The concept existed before 1983. At the start of the golden age of radio in the early 1920s, most radio broadcasters and listeners were men with technical skills. Covers of Radio News depicted humorous situations of women deploring their men's obsession with the new science. Women disliked homemade radio receivers' clutter; electrical parts were left exposed after assembly, the necessary multiple wet-cell batteries leaked corrosive battery acid, and a cable spaghetti of wires connected everything. Replacement acid was sold as "battery oil" to avoid women's reluctance to have the substance in homes.

A way of fitting radio into a home's existing decor was disguising receivers as furniture, a topic discussed in the press as early as 1923. As self-contained, preassembled radios using AC power became available, manufacturers recognized the importance of what a 1924 Radio Broadcast article's headline described as "Making Radio Attractive to Women". Radio News in 1926 held a contest to design the ideal radio receiver exterior; the winning women's entry suggested that it be useful as furniture.

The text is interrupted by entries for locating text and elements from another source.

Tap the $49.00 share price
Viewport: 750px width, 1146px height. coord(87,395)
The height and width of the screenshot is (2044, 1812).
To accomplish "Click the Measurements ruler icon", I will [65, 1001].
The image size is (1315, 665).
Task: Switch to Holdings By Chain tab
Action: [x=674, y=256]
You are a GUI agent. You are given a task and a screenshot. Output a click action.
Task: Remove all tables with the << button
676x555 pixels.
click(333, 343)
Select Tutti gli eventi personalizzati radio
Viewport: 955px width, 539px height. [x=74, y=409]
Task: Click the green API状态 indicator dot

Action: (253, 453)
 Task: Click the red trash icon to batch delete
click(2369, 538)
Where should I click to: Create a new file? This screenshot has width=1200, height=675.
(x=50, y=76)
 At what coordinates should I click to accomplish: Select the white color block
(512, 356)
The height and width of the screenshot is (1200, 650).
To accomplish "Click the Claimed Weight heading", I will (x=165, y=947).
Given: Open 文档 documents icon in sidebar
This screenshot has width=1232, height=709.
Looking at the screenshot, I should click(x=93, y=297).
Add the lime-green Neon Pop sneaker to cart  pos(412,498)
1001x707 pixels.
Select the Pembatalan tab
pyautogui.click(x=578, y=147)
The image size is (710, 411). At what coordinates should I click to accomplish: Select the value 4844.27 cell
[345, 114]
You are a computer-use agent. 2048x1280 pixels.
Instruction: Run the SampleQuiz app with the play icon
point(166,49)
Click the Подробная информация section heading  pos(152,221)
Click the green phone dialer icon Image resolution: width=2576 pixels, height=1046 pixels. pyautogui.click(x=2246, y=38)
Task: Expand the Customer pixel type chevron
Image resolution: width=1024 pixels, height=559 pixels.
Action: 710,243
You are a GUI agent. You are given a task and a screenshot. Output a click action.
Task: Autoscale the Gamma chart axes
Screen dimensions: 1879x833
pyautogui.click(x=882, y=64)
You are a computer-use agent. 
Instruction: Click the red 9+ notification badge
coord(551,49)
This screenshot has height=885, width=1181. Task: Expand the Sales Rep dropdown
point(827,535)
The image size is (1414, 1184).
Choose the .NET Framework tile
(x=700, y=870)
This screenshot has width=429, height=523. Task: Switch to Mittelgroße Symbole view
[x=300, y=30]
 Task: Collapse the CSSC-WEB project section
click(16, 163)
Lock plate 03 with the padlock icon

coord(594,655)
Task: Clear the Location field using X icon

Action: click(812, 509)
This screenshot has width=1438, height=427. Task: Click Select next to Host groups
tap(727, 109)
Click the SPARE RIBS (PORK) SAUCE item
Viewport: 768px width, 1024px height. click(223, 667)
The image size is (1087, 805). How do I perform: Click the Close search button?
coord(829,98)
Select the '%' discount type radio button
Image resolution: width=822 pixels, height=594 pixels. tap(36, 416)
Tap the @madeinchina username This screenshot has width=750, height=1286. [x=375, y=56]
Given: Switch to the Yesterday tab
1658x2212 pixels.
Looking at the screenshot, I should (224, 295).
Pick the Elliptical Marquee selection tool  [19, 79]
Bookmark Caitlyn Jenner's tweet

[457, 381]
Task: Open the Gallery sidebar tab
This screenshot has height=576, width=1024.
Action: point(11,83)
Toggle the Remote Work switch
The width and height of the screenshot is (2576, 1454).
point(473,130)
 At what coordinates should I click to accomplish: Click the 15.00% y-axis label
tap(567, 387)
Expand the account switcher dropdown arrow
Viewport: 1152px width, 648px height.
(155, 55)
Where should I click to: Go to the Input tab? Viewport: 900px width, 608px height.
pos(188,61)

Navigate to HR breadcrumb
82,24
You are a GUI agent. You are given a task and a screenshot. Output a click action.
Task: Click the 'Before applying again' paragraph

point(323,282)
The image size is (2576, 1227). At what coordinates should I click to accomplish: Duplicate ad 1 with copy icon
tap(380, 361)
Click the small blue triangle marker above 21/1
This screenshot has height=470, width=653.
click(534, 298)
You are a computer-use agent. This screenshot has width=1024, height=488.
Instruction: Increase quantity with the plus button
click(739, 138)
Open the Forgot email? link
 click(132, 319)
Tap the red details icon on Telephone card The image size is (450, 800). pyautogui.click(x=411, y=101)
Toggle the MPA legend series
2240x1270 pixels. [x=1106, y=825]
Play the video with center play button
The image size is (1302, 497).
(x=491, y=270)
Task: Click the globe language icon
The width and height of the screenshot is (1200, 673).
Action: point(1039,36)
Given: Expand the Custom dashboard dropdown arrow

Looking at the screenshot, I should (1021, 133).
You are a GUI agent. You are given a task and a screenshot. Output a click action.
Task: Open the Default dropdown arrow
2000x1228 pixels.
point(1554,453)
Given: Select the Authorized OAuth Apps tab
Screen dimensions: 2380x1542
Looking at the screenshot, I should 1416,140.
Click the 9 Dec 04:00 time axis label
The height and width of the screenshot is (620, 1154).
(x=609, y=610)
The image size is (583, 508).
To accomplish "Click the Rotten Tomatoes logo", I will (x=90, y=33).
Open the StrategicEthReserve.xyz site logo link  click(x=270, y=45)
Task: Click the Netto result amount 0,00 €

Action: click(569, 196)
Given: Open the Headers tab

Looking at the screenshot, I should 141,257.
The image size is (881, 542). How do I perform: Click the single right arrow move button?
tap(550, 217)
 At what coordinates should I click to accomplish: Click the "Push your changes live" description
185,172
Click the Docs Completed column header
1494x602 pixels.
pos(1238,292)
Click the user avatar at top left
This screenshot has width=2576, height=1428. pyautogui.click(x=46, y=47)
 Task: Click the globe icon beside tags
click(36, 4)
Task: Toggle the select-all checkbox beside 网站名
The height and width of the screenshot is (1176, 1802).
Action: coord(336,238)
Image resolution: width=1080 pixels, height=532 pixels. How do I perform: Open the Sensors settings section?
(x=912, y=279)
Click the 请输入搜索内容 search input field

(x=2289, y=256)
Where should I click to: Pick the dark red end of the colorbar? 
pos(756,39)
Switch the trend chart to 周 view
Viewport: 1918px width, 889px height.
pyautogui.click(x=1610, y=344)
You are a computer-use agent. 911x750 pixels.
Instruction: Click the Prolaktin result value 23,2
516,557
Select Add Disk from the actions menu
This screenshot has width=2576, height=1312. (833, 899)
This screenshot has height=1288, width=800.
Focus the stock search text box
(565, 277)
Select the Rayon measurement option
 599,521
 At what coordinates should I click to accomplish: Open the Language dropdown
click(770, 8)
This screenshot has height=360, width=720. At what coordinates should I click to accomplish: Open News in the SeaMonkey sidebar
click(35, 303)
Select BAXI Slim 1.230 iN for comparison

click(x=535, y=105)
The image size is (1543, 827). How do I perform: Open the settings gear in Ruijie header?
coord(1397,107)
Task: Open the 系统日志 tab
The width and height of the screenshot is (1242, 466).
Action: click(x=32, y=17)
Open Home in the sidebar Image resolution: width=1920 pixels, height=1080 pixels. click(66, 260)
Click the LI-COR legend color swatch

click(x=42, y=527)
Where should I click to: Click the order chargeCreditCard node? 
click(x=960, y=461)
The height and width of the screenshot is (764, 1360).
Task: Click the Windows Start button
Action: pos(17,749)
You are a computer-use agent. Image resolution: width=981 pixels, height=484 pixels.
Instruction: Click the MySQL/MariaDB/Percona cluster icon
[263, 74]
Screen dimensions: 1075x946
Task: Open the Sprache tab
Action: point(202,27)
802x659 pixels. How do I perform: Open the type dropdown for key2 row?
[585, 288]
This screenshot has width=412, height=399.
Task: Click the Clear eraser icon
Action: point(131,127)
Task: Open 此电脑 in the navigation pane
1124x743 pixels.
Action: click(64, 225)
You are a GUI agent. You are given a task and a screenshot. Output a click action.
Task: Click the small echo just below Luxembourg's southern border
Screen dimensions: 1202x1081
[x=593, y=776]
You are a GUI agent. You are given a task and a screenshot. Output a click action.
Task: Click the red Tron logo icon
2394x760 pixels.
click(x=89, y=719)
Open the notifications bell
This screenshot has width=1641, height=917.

As women increasingly influenced radio purchases, and the devices moved from the man's den to the living room, a 1927 article in Radio Broadcast stated that a "receiver, to be fully appreciated by the female half of the domestic republic, must be encased in housings which are esthetically as well as technically satisfactory". Elaborate radio cabinets often composed most of the price difference between models that used similar electronic components. The components could be replaced while retaining the cabinet as permanent furniture; they had doors that completely hid the radio when not in use. After 1930, elaborate cabinets became less common as newer, smaller table radios became popular, and because the technology was widely accepted by men and women.